Supporting Vyper means backing cutting-edge compiler safety—whether that’s through direct donations or community votes on Gitcoin and beyond.
Big thanks to recent funding from Optimism (250K OP), Lido (100K Dai), Curve (250K $CRV), as well as myriad participants in the Gitcoin grants!
Why is Vyper suddenly passing its memetic top hat to raise funds? The team has never been so needy before, right?
While it lasted, Vyper enjoyed funding through the beneficence of Curve Founder Michael Egorov’s pockets, for which his generosity has been richly rewarded by heckling from the peanut gallery…
It yielded some delicious copypasta, and the 𝕏 mob may be doing some good here if it compels action. While they’re under no obligation to do so, it would be more than a wonderful gesture for the Ethereum Foundation to support Vyper. This would be a great investment for the Foundation, not just for Vyper but also Solidity and the entire Ethereum community.
This past week a knowledgeable dev, fluent in Vyper and Solidity, played devil’s advocate. What would be the net change to cryptocurrency if Vyper development evaporated?
The truth is that the cliche that “diversity is a strength” certainly applies within the competitive field of compiler design.
Take the case of reentrancy. Reentrancy attacks have been responsible for so many historical hacks, dating back to the DAO hack in Ethereum’s formative phase that spawned the Ethereum Classic hardfork. Vyper had been pushing aggressively to compete with Solidity on safety, and long forced a tough discussion on the topic of reentrancy.
In its earlier years, Vyper embedded reentrancy protection directly as a function decorator at the compiler level. Team Vyper had been pushing the conversation on completely disabling reentrancy contract-wide by default, for the sake of security.
This poll was being circulated just a few months before the hack.
It was a cruel shiv of irony that Vyper’s novel reentrancy decorator would be prove faulty in the infamous exploit. While the hack stalled this particular conversation, it still raised an important topic. The logical resolution would have been that Vyper and Solidity both expanded protections against reentrancy hacks. In other words, the winners would be both languages, and likely millions of dollars worth of user funds that would never wind up hacked.

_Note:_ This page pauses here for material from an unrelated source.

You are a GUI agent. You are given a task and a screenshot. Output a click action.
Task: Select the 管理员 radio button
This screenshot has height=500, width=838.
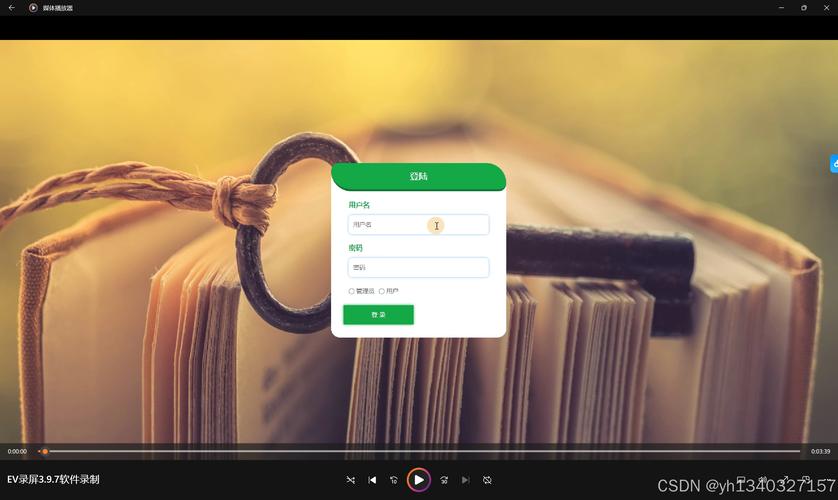click(x=351, y=291)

This mutually beneficial competition produces benefits beyond this reentrancy example. For another example, furious gas golfing has pushed both Vyper and Solidity to find new and innovative means to torture bytecode to save users more money. Every time Vyper and Solidity devs squabble, the winner is anybody who uses the EVM.
Having multiple teams competing guarantees that best practices and innovative features don’t remain siloed within a single framework. When one team pioneers a security feature, others take notice, which elevates the industry standard as a whole. Ultimately, it’s the end users—developers and the broader community—who benefit from this convergence of ideas, as the tools they rely on become safer and more resilient, especially in a field where small vulnerabilities can have massive consequences.
No Vyper? No competition. Solidity benefits from Vyper. Vyper benefits from Solidity.
If Vyper can’t fund its work by passing the hat, it could find outside-the-box solutions. Vyper could pursue a for-profit model: Pay for the compiler? Raise a VC round? Release an NFT collection? Certainly there are plenty of ideas, and we’d invite readers to suggest quick wins should it become necessary…
But isn’t it better to let the devs focus on development? Vyper devs are certainly top tier. It’s far better for the EVM if they can focus their efforts on compiler innovation, tooling, and libraries, not wasting energy on pumping and dumping a memecoin to pay the bills.
Let’s support a multiplicity of languages so that the entire EVM improves. Let’s hope the EF makes the wise investment of supporting Vyper, as it has done with Solidity.